KERSHAW COUNTY, SC — Thousands turned out Saturday for the annual Marion du Pont Scott Colonial Cup at the Springdale Race Course in Camden.
“I think this is the biggest attendance we’ve had yet,” said Teri Leigh Teed, assistant director for the Carolina Cup Racing Association.
Teed said the organization wouldn’t have final numbers for the steeplechase event, now in its 43rd year, until later in the week but suspected the turnout was due to milder weather than the cup has had in recent years.
The larger crowds also may be from those who took advantage of the cup’s salute to the armed forces. The event traditionally honors members of the military with free passes, and this year was no different.
The cup issued 3,000 general-admission passes and an additional 500 parking spaces to those stationed at area military bases.
While the Carolina Cup – the racing association’s Spring counterpart – has been known to draw crowds of 65,000 or more, the Colonial Cup is smaller in size but still well-attended, typically bringing in crowds of about 10,000-15,000 or more.
“We love it,” said Susan Mason, of Rock Hill.
Mason had driven from the Upstate along with her father, Bo Lowry, to join her sister, Cecilia Stevenson, and about 16 others from the Fort Mill and Rock Hill areas. Throw in a group from Camden and the tailgating party had swelled to more than 30.
“It’s not as crowded. It’s friendly. And it’s easier to speak to people,” she said.
A longtime regular at the races, Mason says the cup has given her a chance to “really get to know the Camden crowd.”
The Camden connection? Cecilia’s husband, Leslie, is a local.
“So, once a year, you get to say ‘hey’ and give them all a big hug,” she said.
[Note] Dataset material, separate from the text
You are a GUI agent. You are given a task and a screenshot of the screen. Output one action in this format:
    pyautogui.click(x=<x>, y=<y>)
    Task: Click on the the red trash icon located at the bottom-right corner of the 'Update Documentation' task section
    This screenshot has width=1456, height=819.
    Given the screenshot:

Also in the infield Saturday were Vicki and Robert Havens of Camden. The Havenses and about two dozen family members, friends and neighbors had set up several tables overflowing with platters of oysters, jalapeño poppers, barbecue, chicken, ham and finger foods.
“I think we’ve covered all the bases,” said Vicki Havens.
The lavish gathering, which now serves as the family’s Thanksgiving, was brought to the race course early Saturday morning in three truckloads.
“Now, getting it all back in the truck is when the real fun starts,” she said.